Spending “probably too many hours” studying insect neuroscience—an area outside of his educational background—he and his team initially worked to understand the insect brain from an engineering standpoint as a dynamic system. They then worked to extrapolate the necessary components from the bug world to an application domain and translated that further into hardware.
Ultimately, the team aimed to better understand how to use novel and emerging materials to make chips more computationally efficient. Their efforts to design and simulate a new neuromorphic chip led Yanguas-Gil’s to two pivotal breakthroughs. They were able to use filters and weights that impact neural connections in real time, depending on what the system deems important and they created a new nanocomposite material—tungsten aluminum oxide—that can enable the chip to operate “at power levels far below one watt.”
“If you want to make a chip that behaves like an insect, you need materials that are capable of changing the properties and can then maintain those changes,” he said.

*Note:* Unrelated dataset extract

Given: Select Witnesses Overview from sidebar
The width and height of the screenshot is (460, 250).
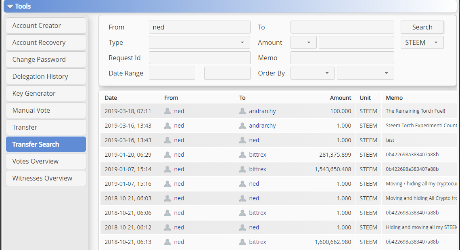Looking at the screenshot, I should tap(46, 178).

The technology has many real-world applications, particularly in extreme environments. For instance, he said Argonne is working with the city and University of Chicago to install smart city sensors that leverage data and monitor things like around air quality, traffic and the climate. Yanguas-Gil said the chips could support the sensors by learning in real time to detect poisonous gas. The chips can also be put to use in extremely hot areas around nuclear reactors, where, like a literal fly on the wall, they may be able to detect and respond to anomalies like no chips have done before. They may also advance and accelerate the future of space exploration. The new insect chip system could offer a sense of robustness in its architecture that would make failures less catastrophically impactful.
“In space applications, that is a good example because the power is very demanding, its something where you really want to compute with fewer amounts of power,” Yanguas-Gil said. “And the range of missions that are being proposed in the future are going to require a much greater degree of autonomy.”
The team’s research is funded through the Defense Advanced Research Projects Agency, Argonne and Energy. The physicist said the multi-stakeholder support has been instrumental in what’s become one of his most intellectually rewarding endeavors to date. Going forward, Yanguas-Gil and the team will continue to enhance the chips. The physicist added that he sincerely hopes companies or other entities soon reach out to leverage the newly-developed technology on their own and perhaps apply it as a pacesetter for the next generation of microelectronics.
“I think for me—and for the lab—that is the metric of success. I tend to think that the reason why I’m in the national lab, is because you want to have that kind of impact, you want to manufacture or to be able to help new ideas being applied in the real world and particularly in these areas where its very arcane and it doesn’t really make sense for a company to invest in research in doing this,” Yanguas-Gil said. “So I think it’s a win intellectually, but it’s also a win when you see it has an impact beyond the scientific community.”